Senger writes that the local police sergeant Otto Kaspar greatly helped the family by falsifying public records and by protecting the family from being found out at significant personal risk. The Senger family's Jewish background was also known to Valentin's friends and classmates, and to most neighbours at Kaiserhofstraße, but the family was never reported by any of them. When Valentin and his brother were conscripted into the army, the military doctor discovered that they were circumcised, but said nothing of it.
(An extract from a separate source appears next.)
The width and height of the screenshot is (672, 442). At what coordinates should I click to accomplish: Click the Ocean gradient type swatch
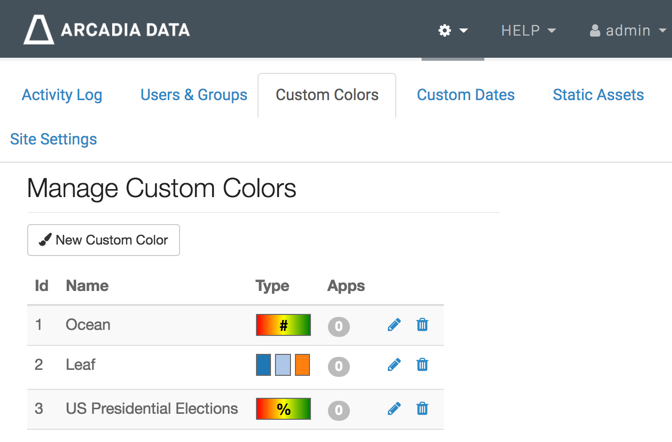[x=283, y=325]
Valentin's employer and non-Jewish girlfriend also knew he was Jewish.

The novel is named for the address where his family lived, Kaiserhofstraße 12. Senger describes Kaiserhofstraße as a street of "artists, painters and actors and especially singers, who lived there—the opera house wasn't far away and most of our singers were members of the company. They gave our street a free-and-easy, sometimes almost wicked character."

The novel was adapted into a motion picture by Hessischer Rundfunk in 1980, and was also published in English in 1980. The book was selected for the inaugural Frankfurt One City One Book festival in 2010, leading to renewed interest, and the book became a bestseller. The book has been compared to The Diary of Anne Frank.

==The address Kaiserhofstraße 12==
In the 1960s, a parking garage, Parkhaus Börse, was built at Kaiserhofstraße 12. There has been recent debate over replacing the parking garage with a high-end retail and office building with an underground parking garage instead, or renovating its façade. On the roof of Kaiserhofstraße 12, there is a popular mediterranean restaurant and bar during the summer, the Long Island Summer Lounge, founded by the Jewish Frankfurt real estate businessman Ardi Goldman in 2007.